Gambling insiders have said an immediate ban on bonus bets, deposit matches and inducements would have a much bigger impact on the industry than a blanket ban on advertisements.
A parliamentary inquiry has urged the federal government to immediately ban inducements – which are often targeted at people with a long history of gambling – rather than allowing a three-year transition period as recommended for advertisements.
Inducements, which also include early cashouts and rewards programs, have become a mainstream feature of the online betting market in Australia, which has rapidly developed into a multibillion-dollar industry. They allow gambling companies to influence where punters spend their money.
The inquiry was told “high-value customers” are individually managed by gambling representatives and “encouraged to gamble more through personalised inducements, regardless of whether they are experiencing gambling harm”.
“Inducements are effective in marketing gambling, especially to young people, because they encourage a belief that gambling isn’t risky and that gamblers are minimising losses,” the inquiry’s report said.
“However, inducements do the opposite; they increase losses by encouraging riskier bets and increased betting expenditure, and draw gamblers’ attention away from harm minimisation messages.”
Multiple gambling insiders have told Guardian Australia that banning inducements would be a greater threat to the industry than advertising restrictions.
“The impact of brand advertising is very long-term and hard to measure, whereas inducements have a direct response,” said one insider not authorised to comment publicly.
Mitch Reid, the head of regulation and compliance at Palmerbet, said the advertising ban was not the inquiry’s most significant recommendation.
“Banning inducements would have an immediate impact, given the importance they have to the ecosystem of the industry, and the amount they ultimately contribute to prize money, wages, animal welfare and the integrity functions for racing and sport,” Reid said.
“The advertising is an issue, but I don’t think anyone was under any illusion that changes were coming in that space. There are other recommendations in the report that [have] a lot more serious consequences to the industry.”
Australia’s largest online gambling company, Sportsbet, had urged the inquiry to adopt a nationally consistent approach to inducements. The inquiry instead recommended they be banned altogether.
The committee chair, the Labor MP Peta Murphy, told Guardian Australia’s politics podcast the inquiry recommended “starting with things that are not easy, but are perhaps easier to implement”.
“For example, we proposed banning targeted advertising on social media … and banning inducements where a person is offered two-for-one bets, for example, or bet $1,000 and we’ll give you $1,000 worth of free bets, which we heard are an insidious way of keeping problem gamblers gambling,” Murphy said.
Many gamblers who gave evidence to the inquiry welcomed the recommendation, including Mark Kempster, who was emailed inducements despite being on a self-exclusion register.
The advertisements, seen by the Guardian, included images of the former AFL player Brendan Fevola and the former Australian cricketer Mitchell Johnson cheering. Bonus payments of up to $50 were available if a chosen horse ran second to 10th.
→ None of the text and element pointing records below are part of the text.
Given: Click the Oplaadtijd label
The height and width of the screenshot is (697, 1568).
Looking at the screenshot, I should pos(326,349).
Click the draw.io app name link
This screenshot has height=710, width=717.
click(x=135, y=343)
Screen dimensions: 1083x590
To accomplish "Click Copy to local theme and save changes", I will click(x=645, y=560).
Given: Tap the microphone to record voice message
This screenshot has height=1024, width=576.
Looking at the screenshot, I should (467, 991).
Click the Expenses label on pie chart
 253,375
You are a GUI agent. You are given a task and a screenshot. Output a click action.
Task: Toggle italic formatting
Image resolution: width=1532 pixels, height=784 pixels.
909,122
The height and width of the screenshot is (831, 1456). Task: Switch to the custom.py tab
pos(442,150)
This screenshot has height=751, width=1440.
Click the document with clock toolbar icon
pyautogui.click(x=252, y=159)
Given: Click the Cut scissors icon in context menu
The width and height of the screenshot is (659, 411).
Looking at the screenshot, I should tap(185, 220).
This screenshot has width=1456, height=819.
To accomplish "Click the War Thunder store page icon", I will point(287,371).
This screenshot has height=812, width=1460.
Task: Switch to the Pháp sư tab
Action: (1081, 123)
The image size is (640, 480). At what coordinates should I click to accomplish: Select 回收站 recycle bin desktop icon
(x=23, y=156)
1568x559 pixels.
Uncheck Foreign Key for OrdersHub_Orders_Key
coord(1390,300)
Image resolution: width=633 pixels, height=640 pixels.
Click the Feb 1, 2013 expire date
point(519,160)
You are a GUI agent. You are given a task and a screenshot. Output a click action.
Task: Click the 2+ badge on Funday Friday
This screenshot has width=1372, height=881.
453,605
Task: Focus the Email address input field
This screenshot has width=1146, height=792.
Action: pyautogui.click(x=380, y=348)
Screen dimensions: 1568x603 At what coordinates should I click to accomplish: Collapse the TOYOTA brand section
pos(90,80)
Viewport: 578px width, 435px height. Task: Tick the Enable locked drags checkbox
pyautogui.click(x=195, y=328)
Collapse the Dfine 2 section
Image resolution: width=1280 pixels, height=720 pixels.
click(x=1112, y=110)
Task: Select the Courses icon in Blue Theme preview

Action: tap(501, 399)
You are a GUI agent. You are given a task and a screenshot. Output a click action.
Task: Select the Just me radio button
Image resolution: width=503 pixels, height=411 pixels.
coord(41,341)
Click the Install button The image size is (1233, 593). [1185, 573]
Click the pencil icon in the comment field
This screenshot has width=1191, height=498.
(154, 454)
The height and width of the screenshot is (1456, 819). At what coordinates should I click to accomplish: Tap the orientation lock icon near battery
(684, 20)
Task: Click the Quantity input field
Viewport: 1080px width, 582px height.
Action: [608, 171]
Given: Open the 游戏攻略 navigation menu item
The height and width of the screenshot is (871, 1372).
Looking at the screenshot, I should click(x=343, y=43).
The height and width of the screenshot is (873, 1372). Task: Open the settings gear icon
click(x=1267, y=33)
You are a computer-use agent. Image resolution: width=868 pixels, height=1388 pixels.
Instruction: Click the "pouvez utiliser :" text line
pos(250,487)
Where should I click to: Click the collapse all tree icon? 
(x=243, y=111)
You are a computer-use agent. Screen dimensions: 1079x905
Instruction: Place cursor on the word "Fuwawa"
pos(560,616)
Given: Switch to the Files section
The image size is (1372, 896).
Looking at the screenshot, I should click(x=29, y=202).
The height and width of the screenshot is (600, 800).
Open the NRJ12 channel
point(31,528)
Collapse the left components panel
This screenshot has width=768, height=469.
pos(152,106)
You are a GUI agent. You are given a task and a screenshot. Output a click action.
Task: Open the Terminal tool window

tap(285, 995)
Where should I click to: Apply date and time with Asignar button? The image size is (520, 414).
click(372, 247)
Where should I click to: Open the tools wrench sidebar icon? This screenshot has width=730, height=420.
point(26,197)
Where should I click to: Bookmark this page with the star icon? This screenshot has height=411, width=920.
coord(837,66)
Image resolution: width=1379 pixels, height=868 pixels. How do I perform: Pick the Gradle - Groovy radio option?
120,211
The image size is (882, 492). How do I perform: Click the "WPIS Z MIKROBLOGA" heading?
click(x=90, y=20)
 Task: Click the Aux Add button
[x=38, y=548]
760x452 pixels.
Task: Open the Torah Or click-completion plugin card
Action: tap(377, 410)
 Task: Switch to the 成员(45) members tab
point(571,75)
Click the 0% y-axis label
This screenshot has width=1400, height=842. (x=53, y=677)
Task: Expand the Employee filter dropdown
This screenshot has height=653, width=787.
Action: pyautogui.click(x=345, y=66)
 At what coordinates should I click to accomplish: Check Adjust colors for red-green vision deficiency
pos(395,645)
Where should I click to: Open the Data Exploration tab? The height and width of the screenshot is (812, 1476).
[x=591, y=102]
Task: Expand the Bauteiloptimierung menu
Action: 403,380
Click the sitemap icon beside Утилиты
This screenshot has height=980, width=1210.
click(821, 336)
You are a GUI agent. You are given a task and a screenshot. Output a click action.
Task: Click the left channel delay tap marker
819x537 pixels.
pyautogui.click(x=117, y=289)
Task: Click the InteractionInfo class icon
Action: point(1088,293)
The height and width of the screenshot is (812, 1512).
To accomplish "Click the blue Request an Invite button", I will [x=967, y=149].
“It is near-on impossible for someone battling problem gambling to not be sucked in by these inducements,” Kempster said. “They knock the person who is trying to head down the right path straight back down the wrong path again.”
Samantha Thomas, a gambling researcher at Deakin University, said the ban on inducements was important to reduce community harm.
“Our research shows that marketing around free bets or money-back offers can create perception for children that gambling has little risk attached to it,” Thomas said.
“Some children also tell us that they would bet when they are older if they got a good ‘deal’ from a gambling company.”